提示結構變異缺失型個體MAP3K4基因的表達量增加,可能與結構變異中所含特殊元件有關。miRNA是基因轉錄后調控的重要方式之一,廣泛存在于動植物和病毒體內,miRNA與成熟mRNA結合可以使mRNA裂解或者阻礙下一步的翻譯過程[14-15]。蛋白激酶 Cα(protein kinase C alpha,PRKCA)基因的第15內含子中有一個miR-634結合位點,該位點是由特異性的啟動子控制由聚合酶Ⅲ催化獨立轉錄,轉錄產物可降低PRKCA基因的轉錄水平[16];MAP2K4內含子中miRNA-744結合位點可通過同時靶向β-連環蛋白和MAPK信號通路來阻礙MAP2K4的功能,從而減輕MAP2K4的促遷移作用[17];miR-342-3p 可下調前梯度蛋白2(anterior gradient protein 2,AGR2)基因,抑制非小細胞肺癌(non-small cell lung cancer,NSCLC)細胞增殖和遷移[18]。推測MAP3K4-I15-sv189中的miR-342結合位點可能以相似的方式影響MAP3K4基因的翻譯效率。此外,大量研究表明,內含子剪接增強子能結合反式作用因子,調節剪接體選擇性使用剪接位點的能力[19],影響內含子的剪切速度[20]。推測處于內含子中的結構變異可能通過其中的剪切增強子改變MAP3K4基因轉錄后的加工效率。同時,簡單重復元件(SSR)以微衛星形式存在于基因組中,長25 bp[21],內含子中的SSR可調節轉錄頻率[22],其序列長度會影響基因的表達量水平[23-24],過長會導致轉錄水平降低[25]。結構變異MAP3K4-I15-sv189中含有兩個串聯的SSRs,長186 bp,幾乎涵蓋整個SV區域。有研究表明(CA)n序列可影響內含子剪切增強子的作用,(CA)n序列優先結合反式作用因子,從而影響剪切效率[26],例如表皮生長因子受體(epidermal growth factor receptors,EGFR)基因的轉錄過程因21個連續的(CA)而受到抑制[27];將肺表面活性蛋白B(surfactant protein B,SP-B)基因內含子4中的17個連續(CA)敲除,SP-BRNA前體的剪切效率顯著上升[28]。結構變異MAP3K4-I15-sv189的每個SSR序列中含有多個(GT)重復,其互補鏈則為多個(CA)重復,最多之處有連續11個(CA)重復。推測可能是該SV序列中連續出現的(CA)序列,起到了剪切抑制因子的作用,并拮抗內含子增強子的效應,從而降低MAP3K4基因的轉錄水平,DD型肺組織中MAP3K4基因缺乏結構變異,不受CA重復及miRNA的干擾作用,從而表達量較高。由此推測,這兩個SSR可能是阻礙MAP3K4基因轉錄的因素之一。

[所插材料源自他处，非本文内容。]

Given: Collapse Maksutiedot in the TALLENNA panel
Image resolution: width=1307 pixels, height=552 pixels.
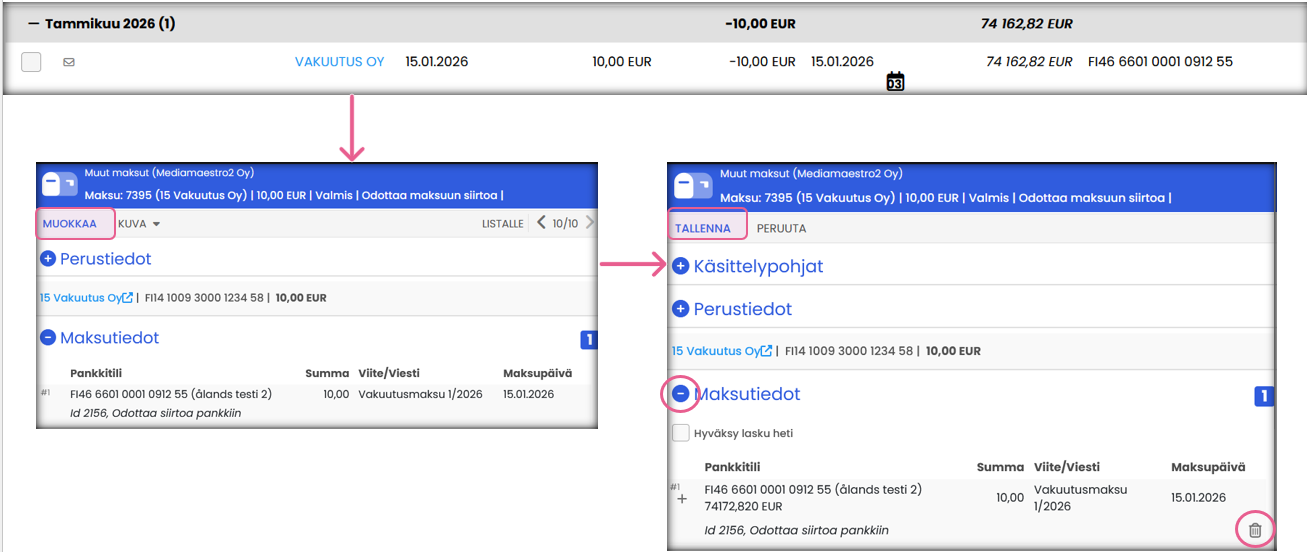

組織表達譜顯示,MAP3K4基因在腦和肺組織中高表達。MAP3K4基因中含有單核苷酸多態性位點(SNP),是中國東北漢族人群精神分裂癥的易感基因位點[29],推測可能與腦中MAP3K4基因的異常表達有關。目前MAP3K4基因與豬腦部疾病間的關系尚不清楚。有研究表明,MAP3K4基因所屬p38 MAPK信號通路活性在膿毒性肺損傷中升高,p38 MAPK通路受抑制可消除肺部的白細胞浸潤和肺水腫[30];發生急性肺損傷和支原體肺炎時,p38 MAPK/核因子κB(nuclear factor-κB,NF-κB)通路被激活,兩者調控的多種炎癥因子水平顯著上升,如白細胞介素12 (interleukin-12,IL-12)、IL-13和腫瘤壞死因子α(tumor necrosis factor-α,TNF-α);敲除鞘氨醇1磷酸酯受體3(sphingosine 1 phosphate receptor 3,S1PR3)基因、加入脂氧素受體激動劑BML-111(Methyl (5 S,6R)-5,6,7-trihydroxyheptanoate)或應用解毒清肺劑來抑制MAPK信號通路的活性,則可減輕肺部炎癥[31-33];黨參防治急性肺損傷的靶基因主要參與MAPK級聯活化密切相關通路、膜受體蛋白酪氨酸激酶活性、蛋白質結合和ATP結合等生物功能[34]。這些研究結果表明MAPK信號通路的激活與肺部炎癥正相關。香豬MAP3K4基因以DD型為主,同時DD型肺組織MAP3K4基因的表達量最高,已知香豬易發生肺部疾病[35-36],推測MAP3K4基因中結構變異MAP3K4-I15-sv189的有無與香豬肺部疾病易感有關。

4 結 論

豬群中結構變異MAP3K4-I15-sv189具有多態性,香豬群體以DD型為主,且DD型肺組織的MAP3K4高表達,表明該結構變異的缺失導致MAP3K4基因表達量上升,可能是香豬肺部疾病易感的原因之一。